> _THE PROBLEM_
Search the entries below for the word "dropdown" and copy each line that has it.

[Collected data entries]
++++++++
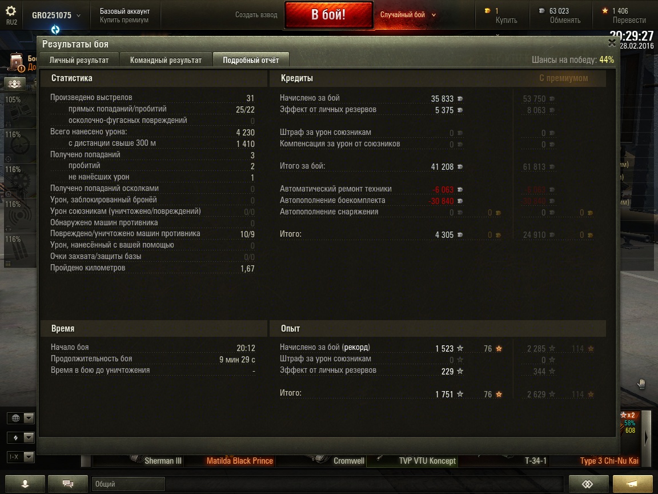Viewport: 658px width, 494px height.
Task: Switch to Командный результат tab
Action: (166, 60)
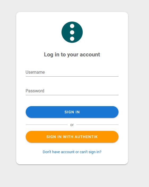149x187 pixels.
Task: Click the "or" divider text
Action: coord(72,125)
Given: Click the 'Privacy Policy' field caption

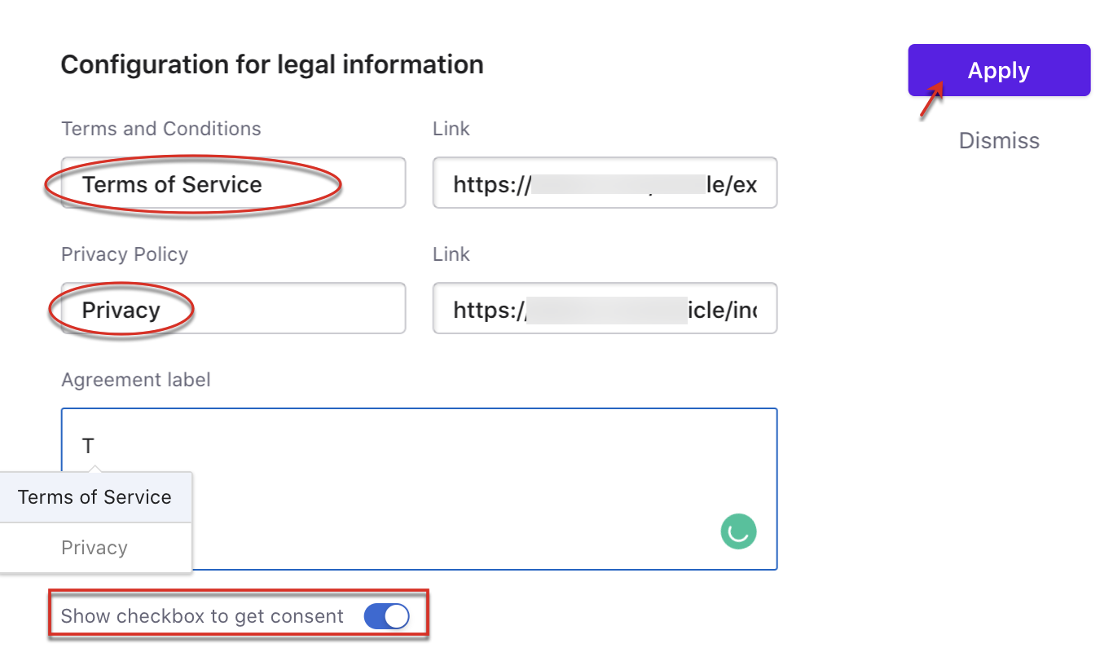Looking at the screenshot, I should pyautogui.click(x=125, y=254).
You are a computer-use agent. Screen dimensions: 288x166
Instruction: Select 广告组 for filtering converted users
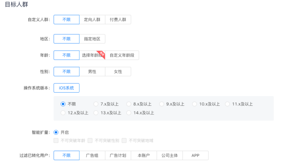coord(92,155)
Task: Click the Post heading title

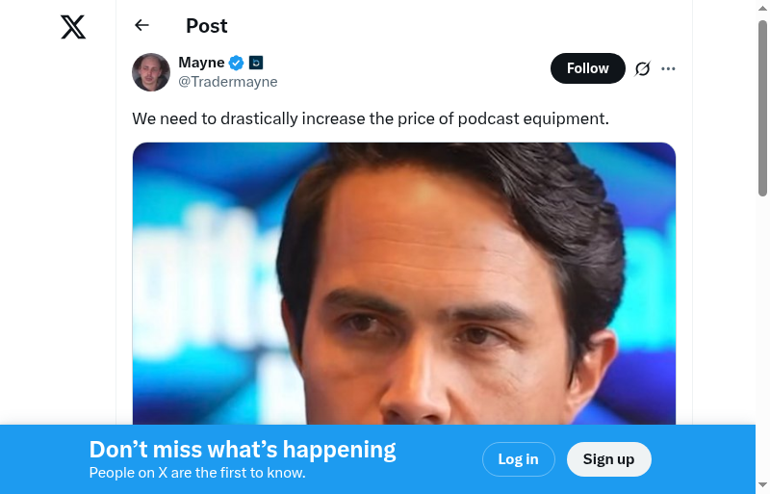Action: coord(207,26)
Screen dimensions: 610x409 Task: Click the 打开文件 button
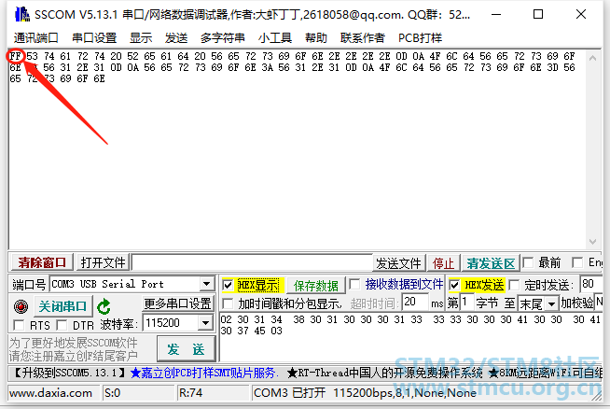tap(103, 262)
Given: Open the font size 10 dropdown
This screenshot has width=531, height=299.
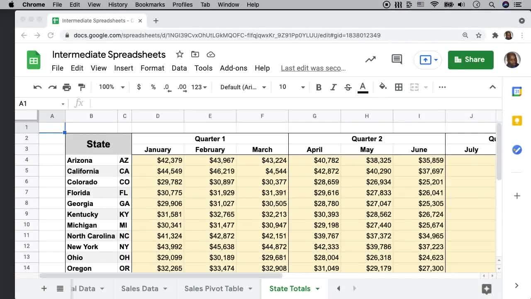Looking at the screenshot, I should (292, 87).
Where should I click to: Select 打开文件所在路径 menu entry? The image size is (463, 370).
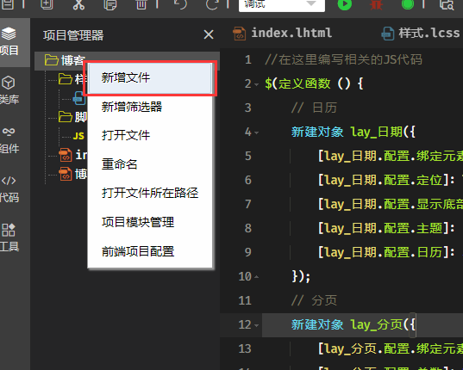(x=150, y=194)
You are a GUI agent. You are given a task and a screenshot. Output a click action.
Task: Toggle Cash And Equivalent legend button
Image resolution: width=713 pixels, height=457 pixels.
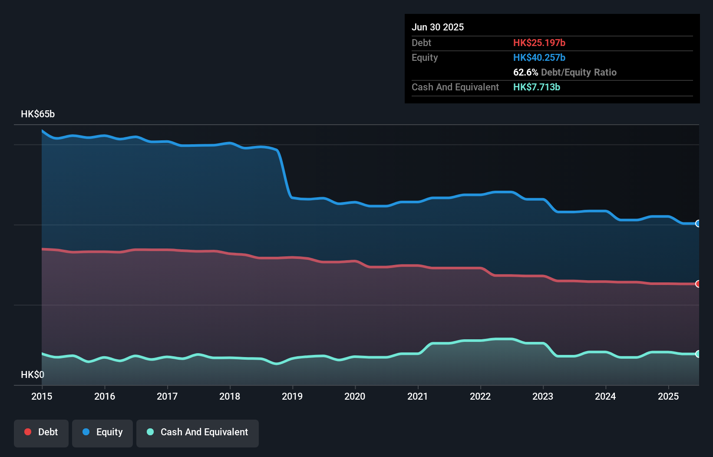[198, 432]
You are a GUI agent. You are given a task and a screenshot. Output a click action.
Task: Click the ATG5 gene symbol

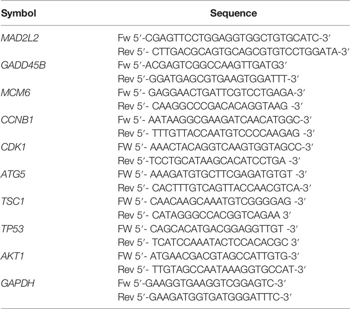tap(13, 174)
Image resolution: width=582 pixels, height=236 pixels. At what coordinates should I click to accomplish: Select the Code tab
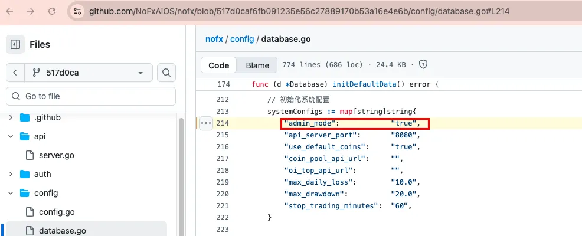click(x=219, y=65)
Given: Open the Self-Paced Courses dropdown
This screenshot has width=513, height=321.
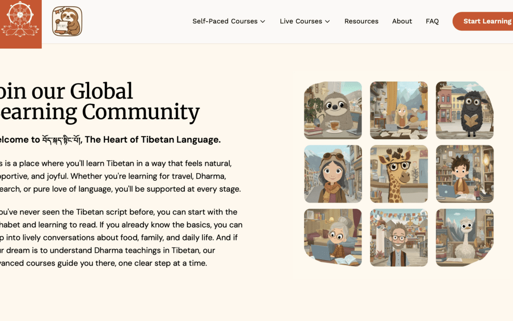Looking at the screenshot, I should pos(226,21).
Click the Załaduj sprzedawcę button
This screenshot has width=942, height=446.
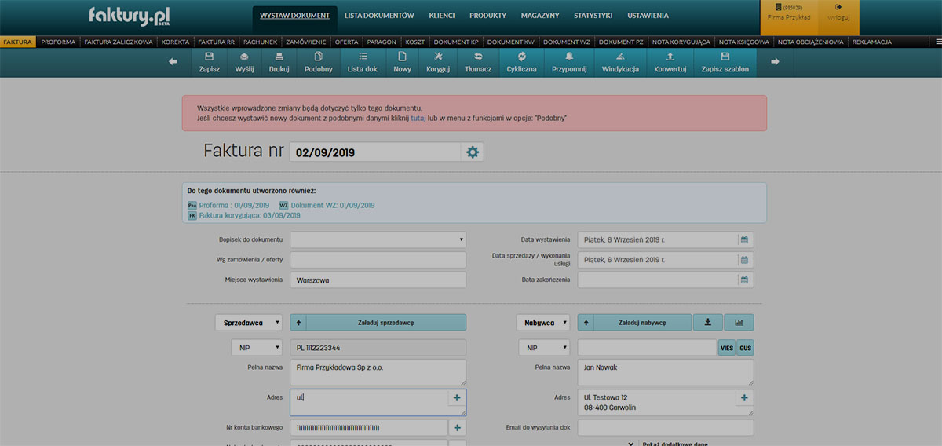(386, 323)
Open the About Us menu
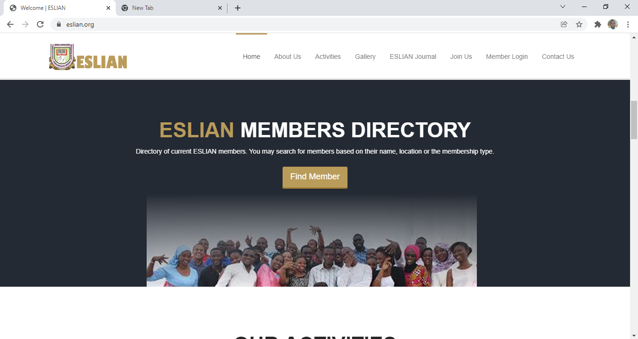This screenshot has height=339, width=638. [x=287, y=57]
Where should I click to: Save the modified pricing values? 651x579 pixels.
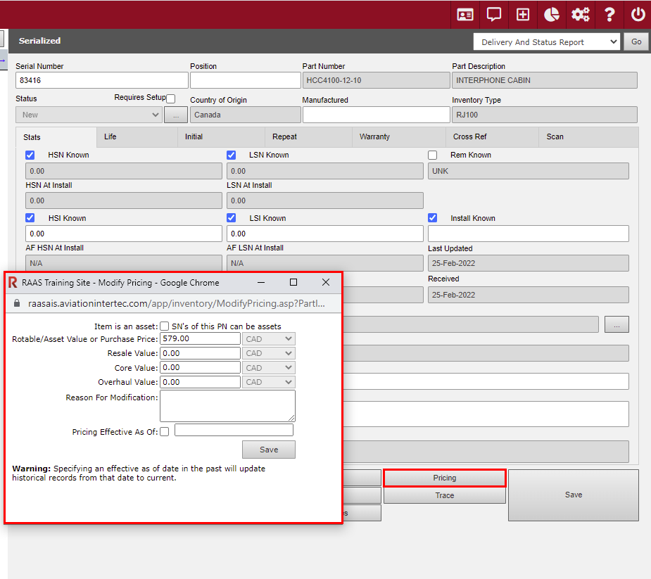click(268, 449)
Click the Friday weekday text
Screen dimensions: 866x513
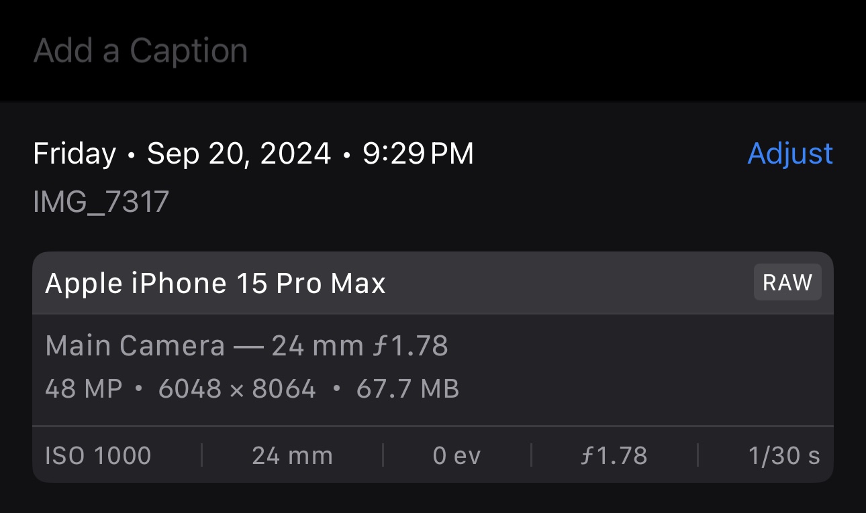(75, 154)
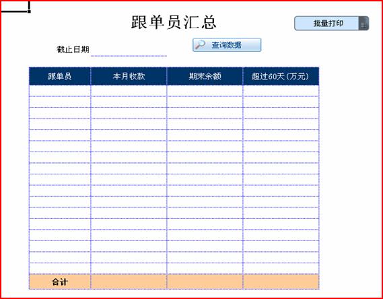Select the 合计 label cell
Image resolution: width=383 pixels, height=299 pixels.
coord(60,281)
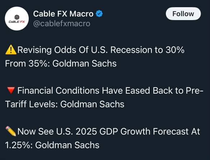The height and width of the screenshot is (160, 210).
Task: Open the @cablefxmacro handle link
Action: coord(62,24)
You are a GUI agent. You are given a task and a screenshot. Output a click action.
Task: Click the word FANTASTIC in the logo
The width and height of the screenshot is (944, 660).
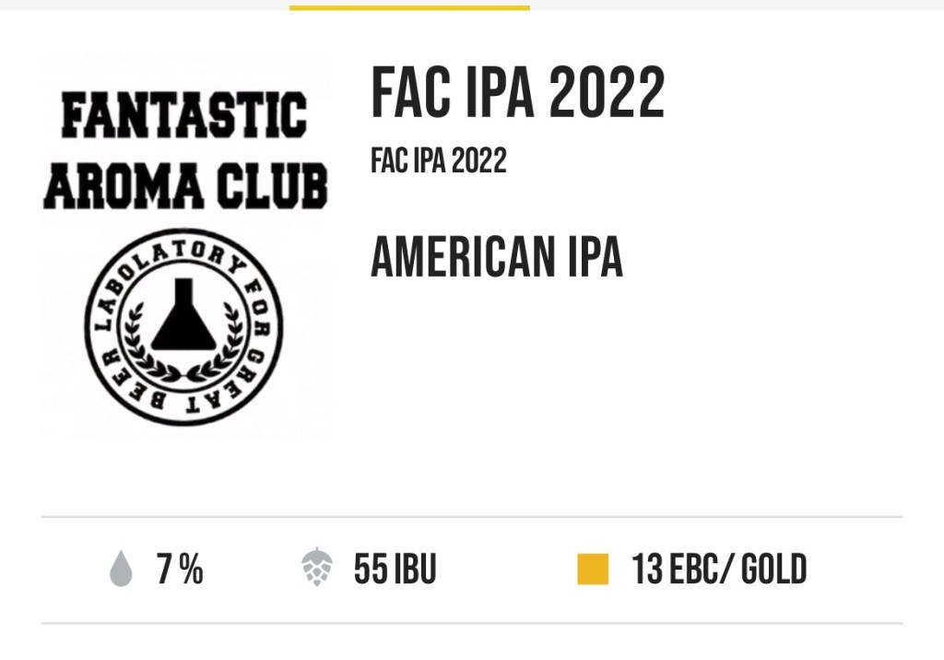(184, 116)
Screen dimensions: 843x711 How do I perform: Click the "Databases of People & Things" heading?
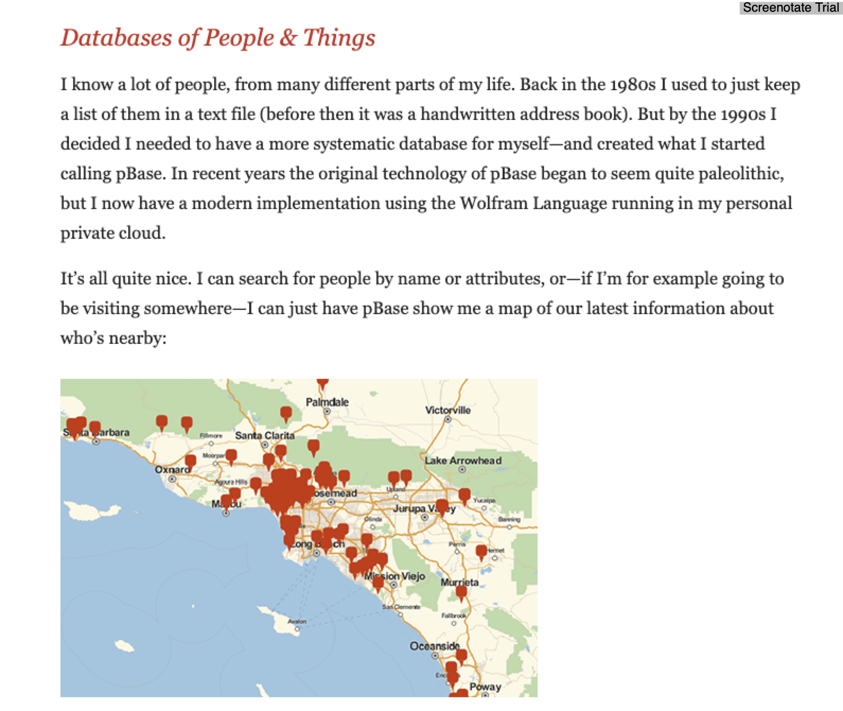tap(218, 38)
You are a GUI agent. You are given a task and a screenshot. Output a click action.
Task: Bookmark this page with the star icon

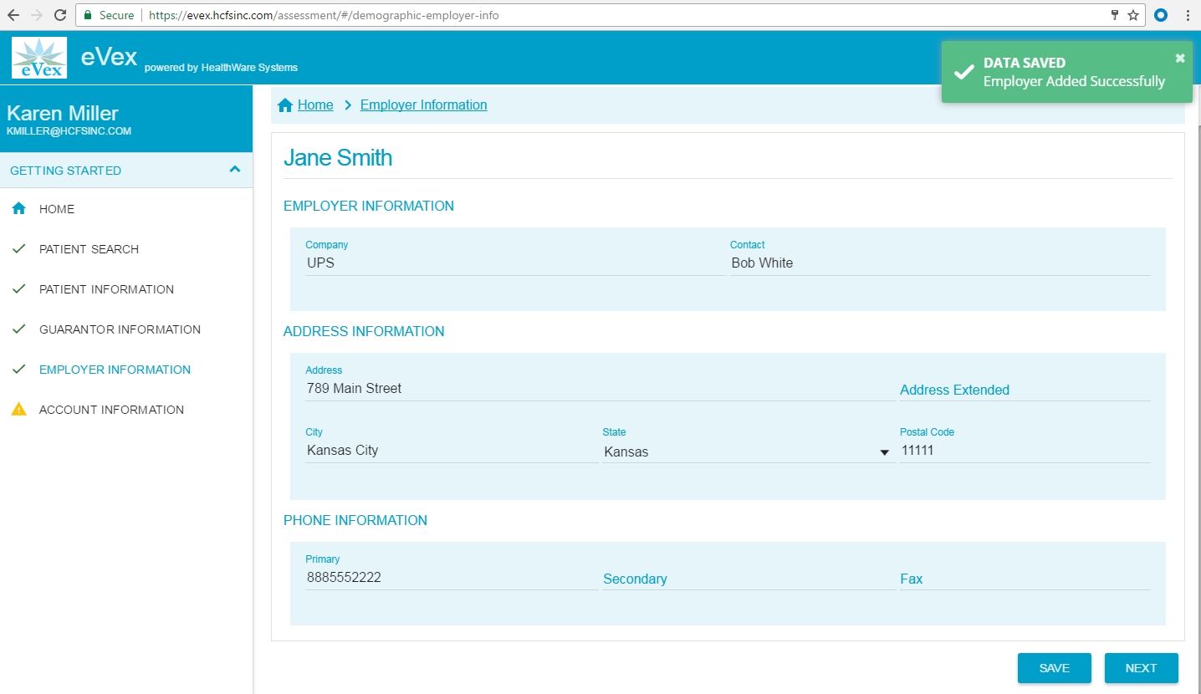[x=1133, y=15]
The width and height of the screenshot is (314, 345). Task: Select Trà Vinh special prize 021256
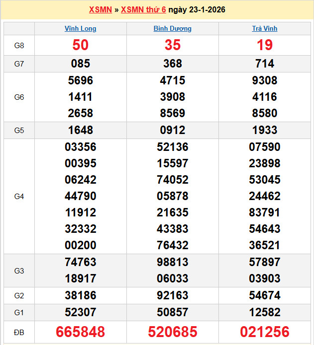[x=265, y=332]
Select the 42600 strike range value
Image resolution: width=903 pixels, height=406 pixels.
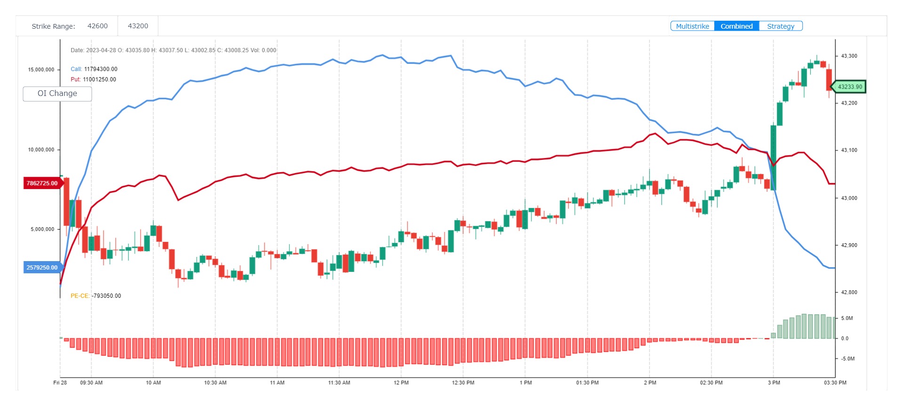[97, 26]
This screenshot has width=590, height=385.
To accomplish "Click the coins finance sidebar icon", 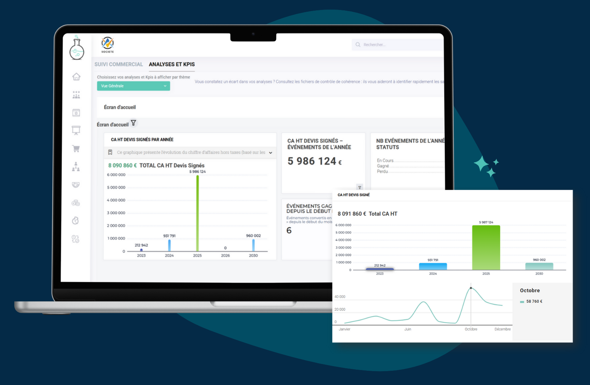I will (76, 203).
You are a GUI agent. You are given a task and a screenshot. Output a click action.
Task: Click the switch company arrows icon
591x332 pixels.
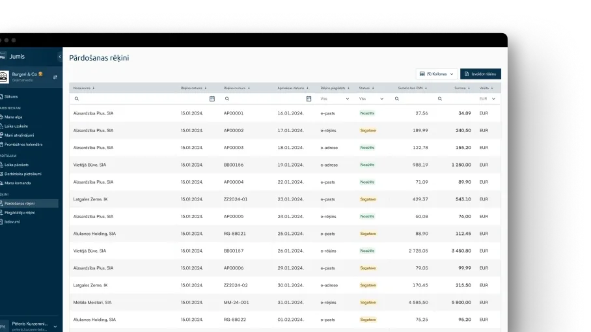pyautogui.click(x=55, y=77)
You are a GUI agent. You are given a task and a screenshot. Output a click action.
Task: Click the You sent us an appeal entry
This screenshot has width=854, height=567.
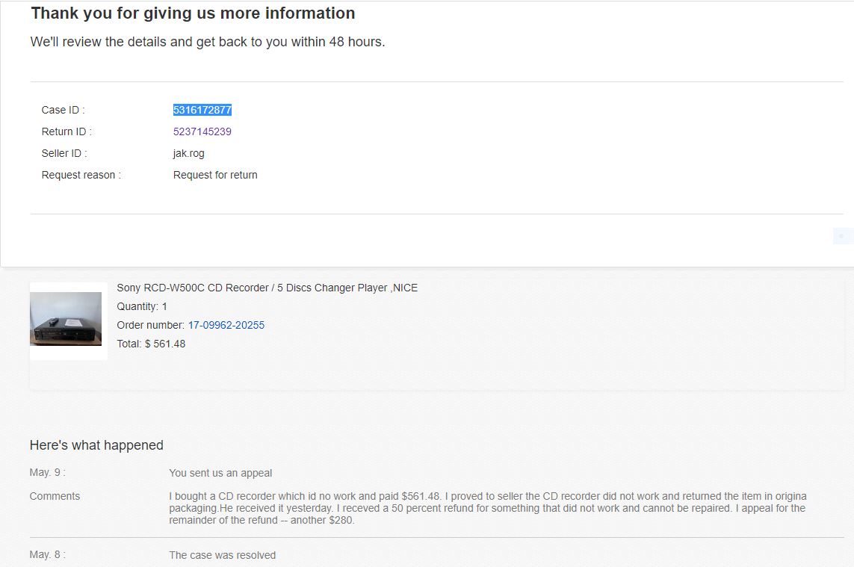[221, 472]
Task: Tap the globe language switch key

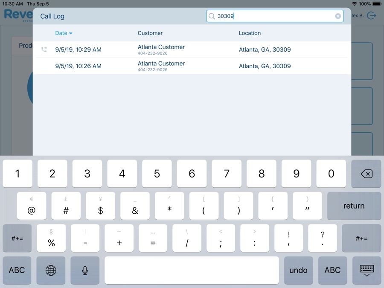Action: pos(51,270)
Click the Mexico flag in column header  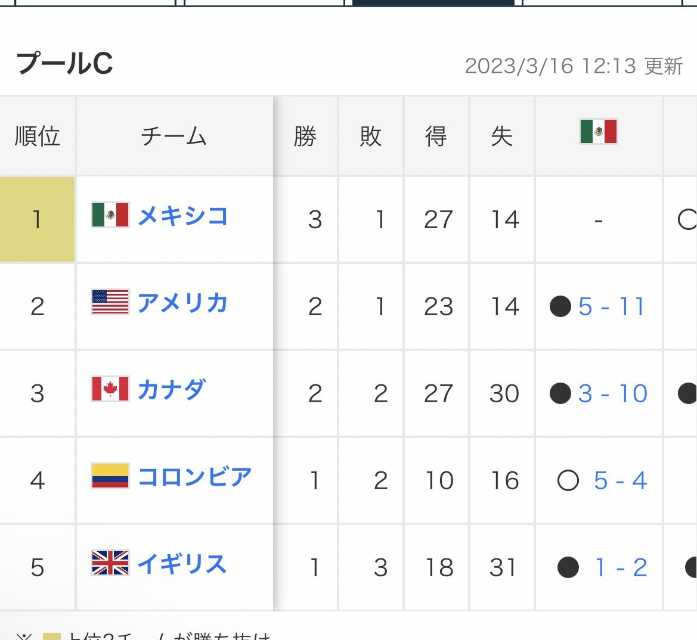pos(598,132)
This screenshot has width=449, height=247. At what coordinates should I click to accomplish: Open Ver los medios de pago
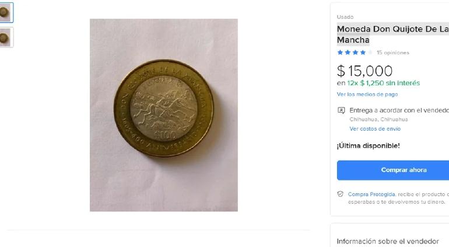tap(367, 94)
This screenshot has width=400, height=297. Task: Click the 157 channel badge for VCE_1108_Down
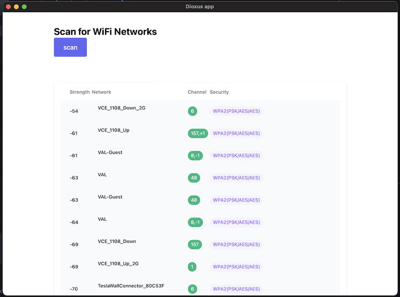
++++++++
> _TASK ANSWER_
Given: Open the font size 10 dropdown
Given: Open the Self-Paced Courses dropdown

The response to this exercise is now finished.